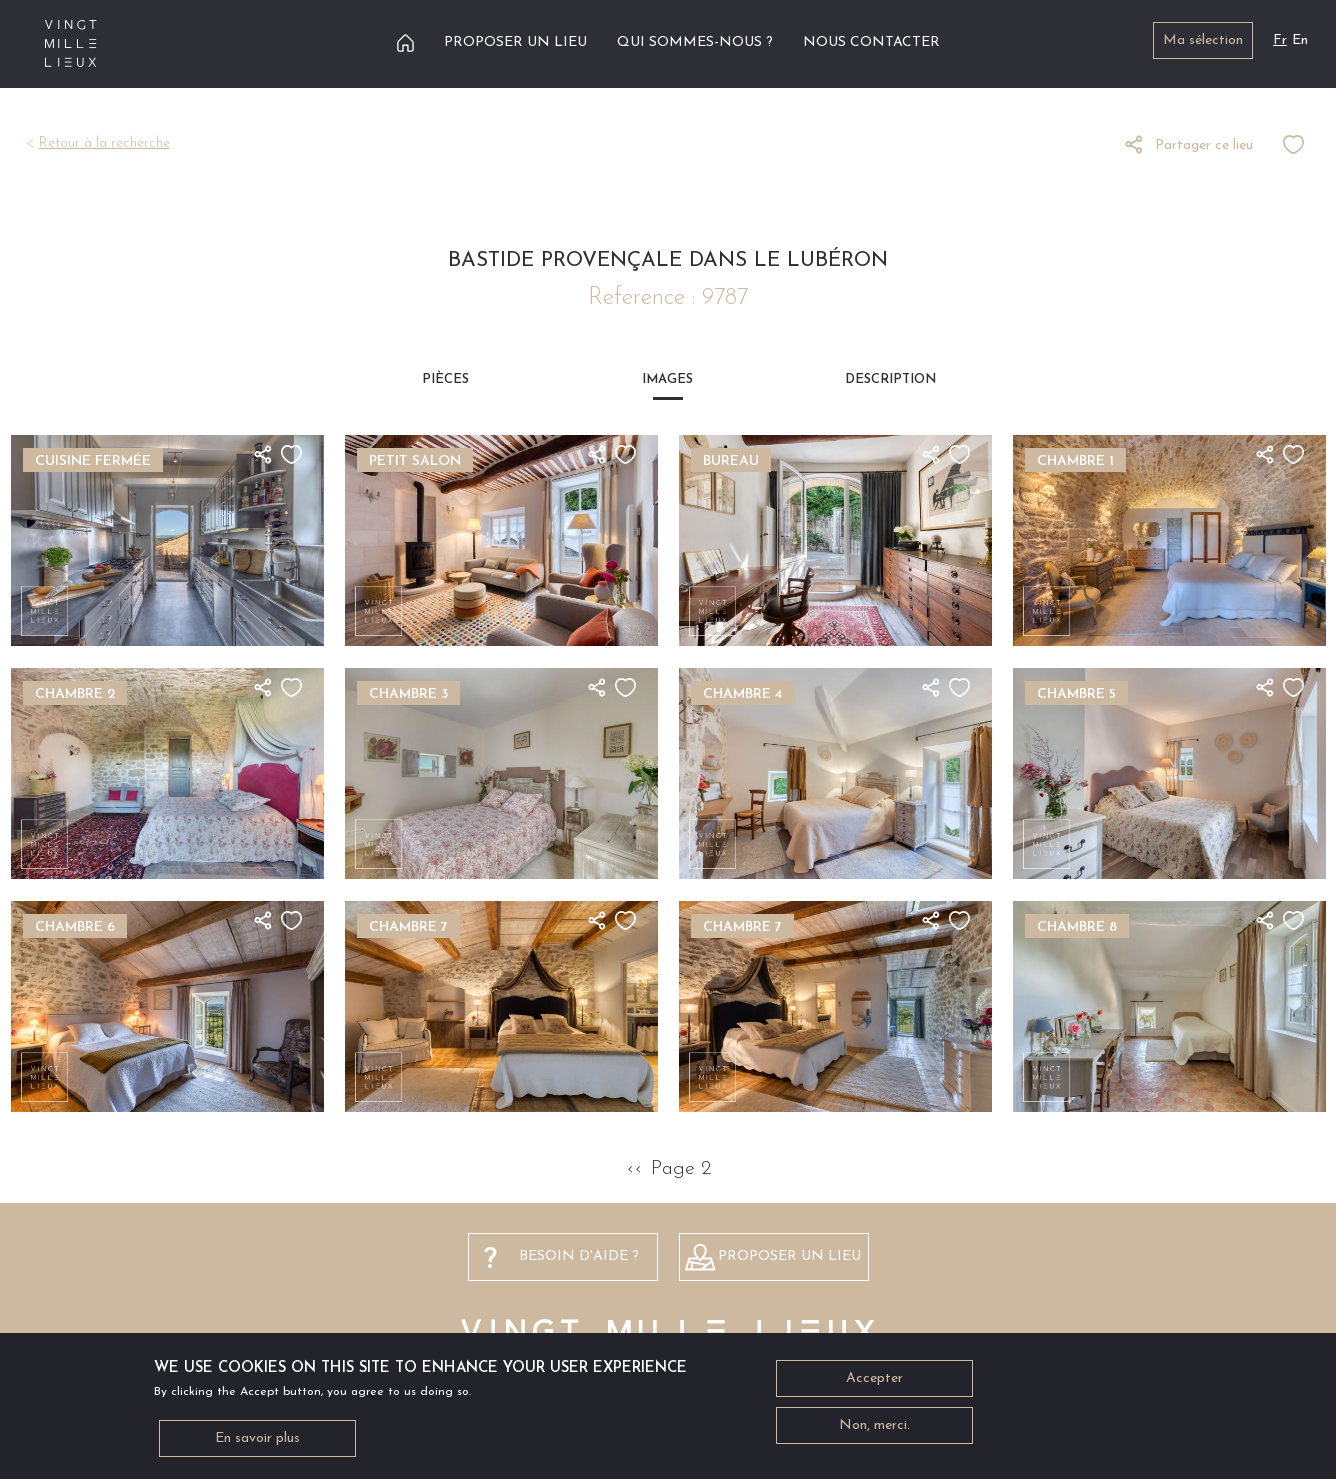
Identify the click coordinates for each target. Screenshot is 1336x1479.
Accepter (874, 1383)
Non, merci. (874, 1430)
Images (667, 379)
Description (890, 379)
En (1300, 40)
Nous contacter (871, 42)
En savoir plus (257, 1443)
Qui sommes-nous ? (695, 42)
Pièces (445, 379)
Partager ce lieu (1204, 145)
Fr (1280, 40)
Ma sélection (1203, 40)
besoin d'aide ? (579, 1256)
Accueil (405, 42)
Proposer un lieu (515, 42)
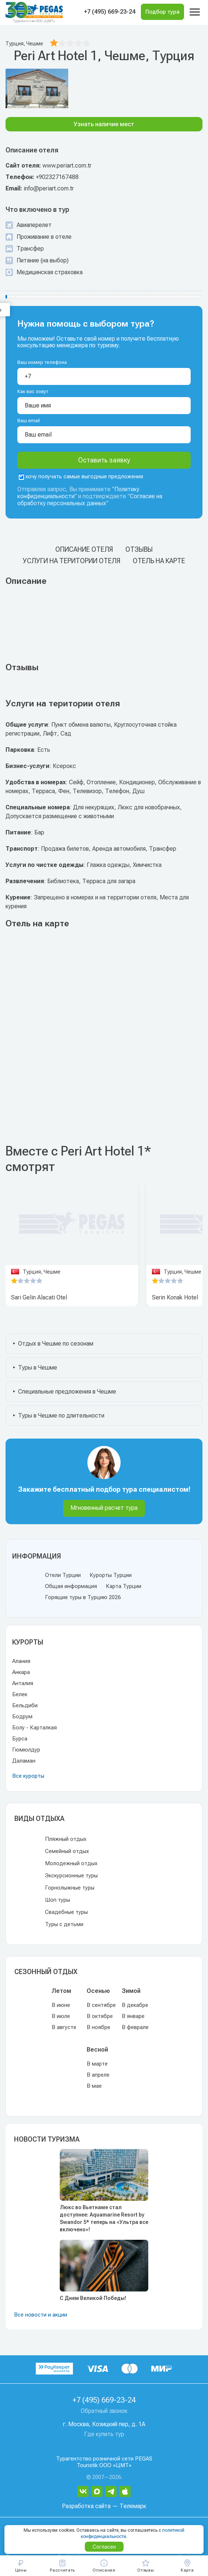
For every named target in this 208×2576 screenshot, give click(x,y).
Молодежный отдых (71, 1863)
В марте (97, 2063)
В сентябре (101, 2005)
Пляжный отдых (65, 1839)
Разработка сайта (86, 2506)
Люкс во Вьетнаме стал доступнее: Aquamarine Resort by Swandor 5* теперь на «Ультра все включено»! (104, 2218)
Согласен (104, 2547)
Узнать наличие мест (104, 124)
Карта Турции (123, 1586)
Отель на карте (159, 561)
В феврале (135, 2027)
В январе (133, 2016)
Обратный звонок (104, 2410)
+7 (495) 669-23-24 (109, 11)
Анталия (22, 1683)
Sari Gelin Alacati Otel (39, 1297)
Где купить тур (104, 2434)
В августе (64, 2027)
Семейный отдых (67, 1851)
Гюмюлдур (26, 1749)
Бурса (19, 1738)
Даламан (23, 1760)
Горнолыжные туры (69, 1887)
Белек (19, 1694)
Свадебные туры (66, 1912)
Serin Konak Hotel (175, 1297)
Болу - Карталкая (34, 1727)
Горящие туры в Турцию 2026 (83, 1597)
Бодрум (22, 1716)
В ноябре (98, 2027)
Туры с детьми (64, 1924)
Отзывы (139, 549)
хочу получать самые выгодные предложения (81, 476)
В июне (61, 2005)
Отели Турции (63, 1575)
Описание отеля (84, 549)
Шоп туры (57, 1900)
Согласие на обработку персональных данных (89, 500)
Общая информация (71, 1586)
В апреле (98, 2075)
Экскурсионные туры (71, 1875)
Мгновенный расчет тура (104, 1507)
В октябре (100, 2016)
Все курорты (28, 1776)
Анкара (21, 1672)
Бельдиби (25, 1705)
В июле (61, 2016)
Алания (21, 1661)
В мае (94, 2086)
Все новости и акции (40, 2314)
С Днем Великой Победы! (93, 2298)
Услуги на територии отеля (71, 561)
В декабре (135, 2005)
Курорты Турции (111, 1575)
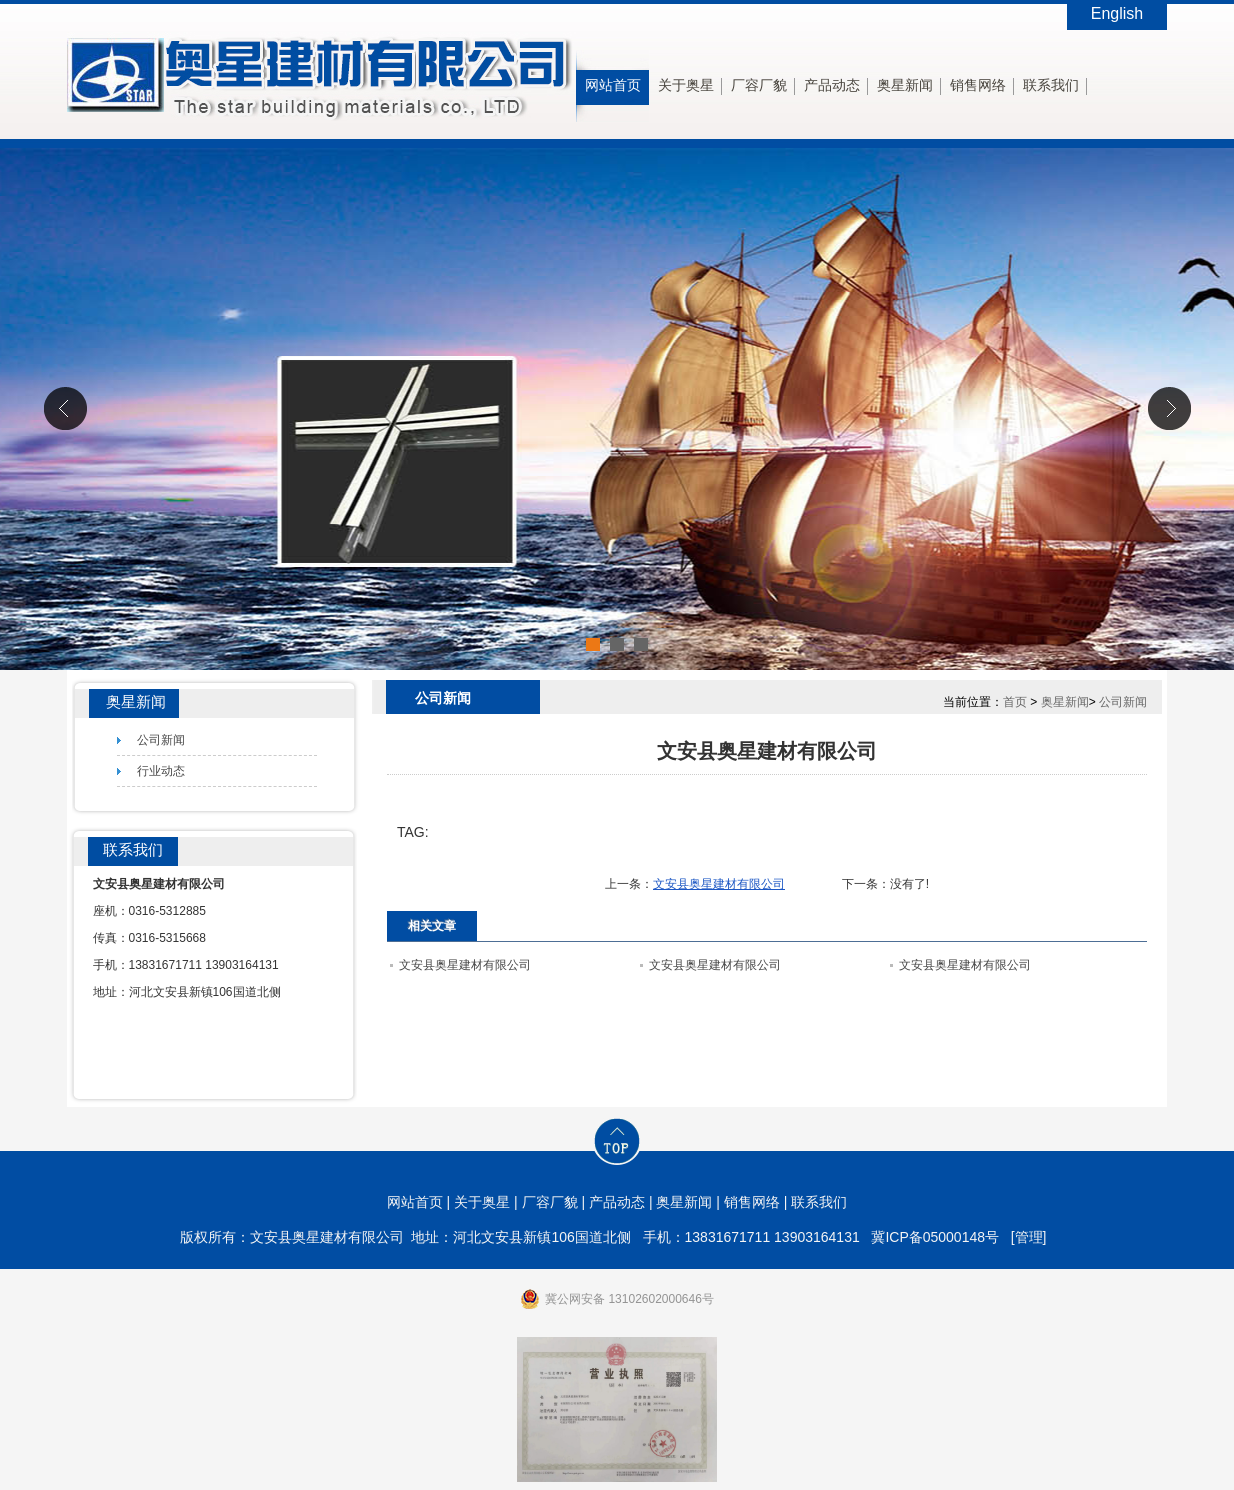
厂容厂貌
...
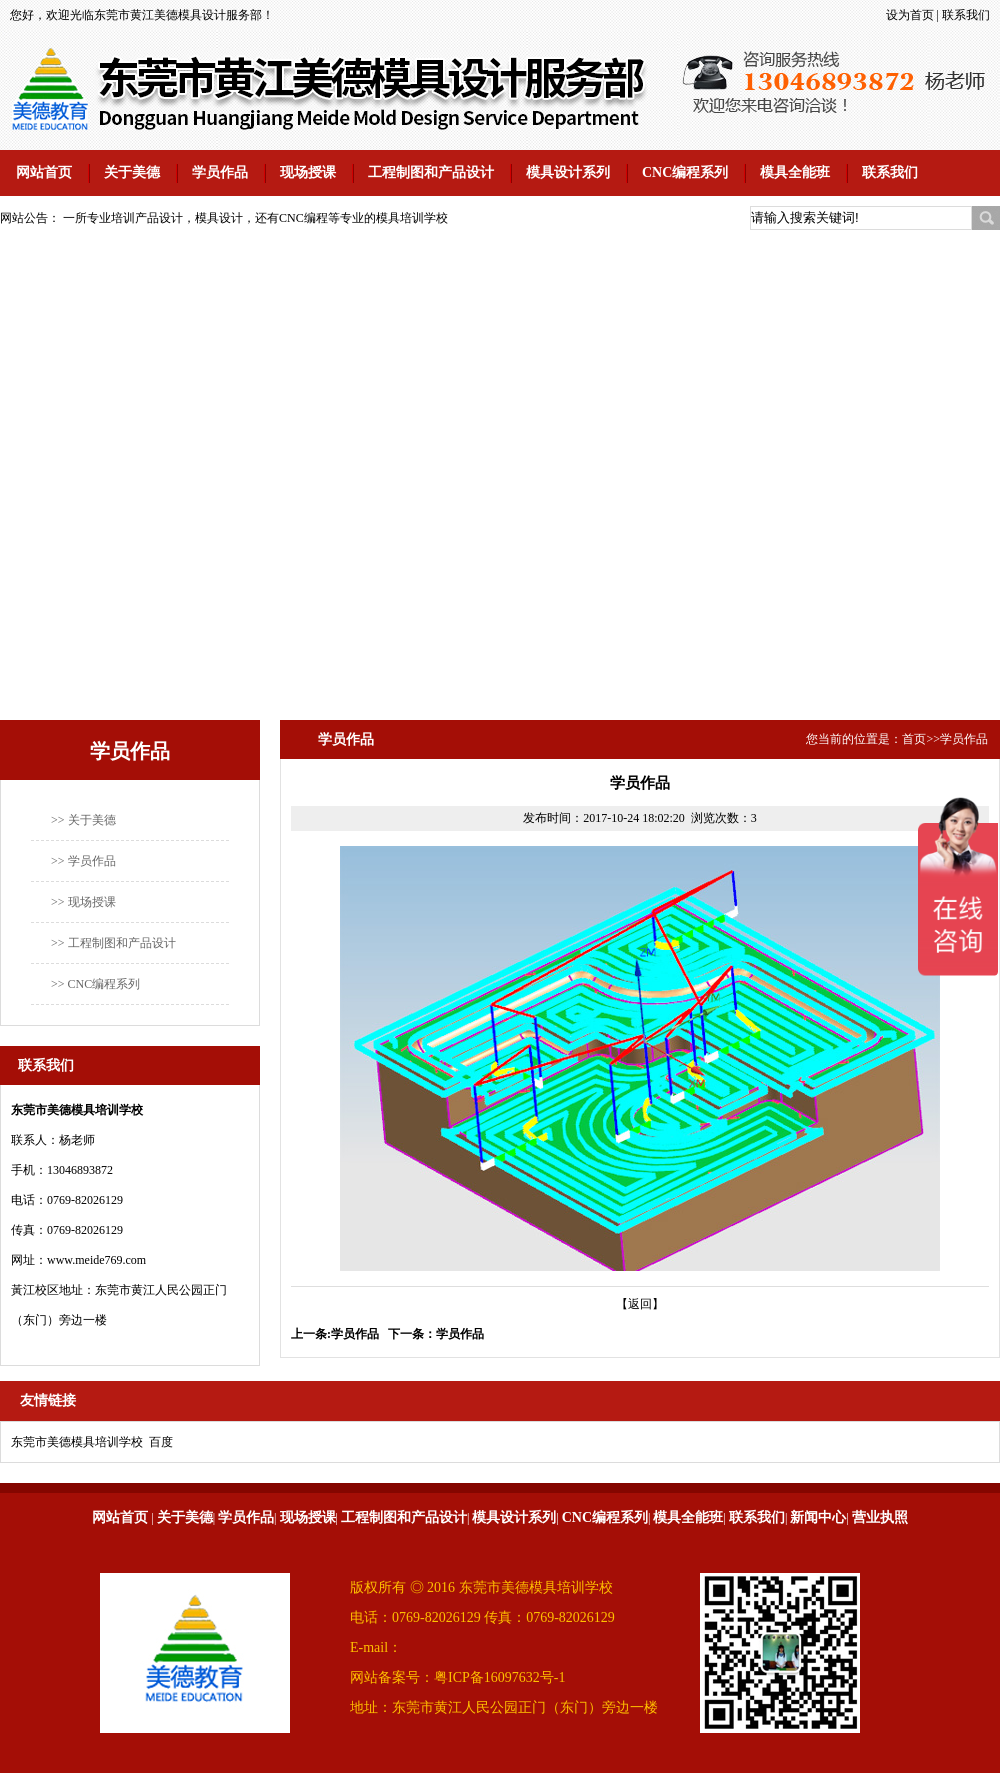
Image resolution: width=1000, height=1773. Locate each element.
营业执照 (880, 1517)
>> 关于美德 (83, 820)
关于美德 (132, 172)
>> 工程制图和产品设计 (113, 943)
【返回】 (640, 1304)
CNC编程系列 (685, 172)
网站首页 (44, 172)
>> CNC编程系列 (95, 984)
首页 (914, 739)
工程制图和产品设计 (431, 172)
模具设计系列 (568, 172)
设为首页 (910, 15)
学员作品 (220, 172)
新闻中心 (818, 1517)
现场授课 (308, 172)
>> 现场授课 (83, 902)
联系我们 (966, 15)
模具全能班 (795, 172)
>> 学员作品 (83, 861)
...
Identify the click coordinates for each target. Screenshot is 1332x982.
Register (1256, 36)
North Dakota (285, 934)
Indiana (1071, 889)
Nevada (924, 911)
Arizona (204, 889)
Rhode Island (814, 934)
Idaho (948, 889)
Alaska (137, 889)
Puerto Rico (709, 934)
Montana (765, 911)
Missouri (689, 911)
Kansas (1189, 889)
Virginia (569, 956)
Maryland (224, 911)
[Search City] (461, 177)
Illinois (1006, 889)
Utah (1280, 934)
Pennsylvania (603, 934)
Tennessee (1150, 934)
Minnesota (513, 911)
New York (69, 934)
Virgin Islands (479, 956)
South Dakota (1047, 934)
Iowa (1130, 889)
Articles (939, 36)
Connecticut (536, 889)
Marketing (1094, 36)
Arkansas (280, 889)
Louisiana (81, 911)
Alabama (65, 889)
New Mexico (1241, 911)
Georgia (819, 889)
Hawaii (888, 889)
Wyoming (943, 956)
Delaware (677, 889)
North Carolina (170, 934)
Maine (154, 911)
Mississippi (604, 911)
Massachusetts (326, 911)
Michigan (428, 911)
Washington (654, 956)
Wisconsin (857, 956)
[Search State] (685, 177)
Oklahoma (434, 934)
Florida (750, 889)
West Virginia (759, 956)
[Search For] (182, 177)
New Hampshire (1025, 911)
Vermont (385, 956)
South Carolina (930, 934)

* Problem to solve:
Could you switch "Турции" to "Греции" in the material from the line with "Разработка сайта (86, 2506)" up to and including the line with "Бельдиби (25, 1705)", changing nothing else and returning only those lines?

* Result of the task:
Разработка сайта (86, 2506)
Люкс во Вьетнаме стал доступнее: Aquamarine Resort by Swandor 5* теперь на «Ультра все включено»! (104, 2218)
Согласен (104, 2547)
Узнать наличие мест (104, 124)
Карта Греции (123, 1586)
Отель на карте (159, 561)
В феврале (135, 2027)
В январе (133, 2016)
Обратный звонок (104, 2410)
+7 (495) 669-23-24 (109, 11)
Анталия (22, 1683)
Sari Gelin Alacati Otel (39, 1297)
Где купить тур (104, 2434)
В августе (64, 2027)
Семейный отдых (67, 1851)
Гюмюлдур (26, 1749)
Бурса (19, 1738)
Даламан (23, 1760)
Горнолыжные туры (69, 1887)
Белек (19, 1694)
Свадебные туры (66, 1912)
Serin Konak Hotel (175, 1297)
Болу - Карталкая (34, 1727)
Горящие туры в Турцию 2026 (83, 1597)
Бодрум (22, 1716)
В ноябре (98, 2027)
Туры с детьми (64, 1924)
Отзывы (139, 549)
хочу получать самые выгодные предложения (81, 476)
В июне (61, 2005)
Отели Греции (63, 1575)
Описание отеля (84, 549)
Шоп туры (57, 1900)
Согласие на обработку персональных данных (89, 500)
Общая информация (71, 1586)
В апреле (98, 2075)
Экскурсионные туры (71, 1875)
Мгновенный расчет тура (104, 1507)
В октябре (100, 2016)
Все курорты (28, 1776)
Анкара (21, 1672)
Бельдиби (25, 1705)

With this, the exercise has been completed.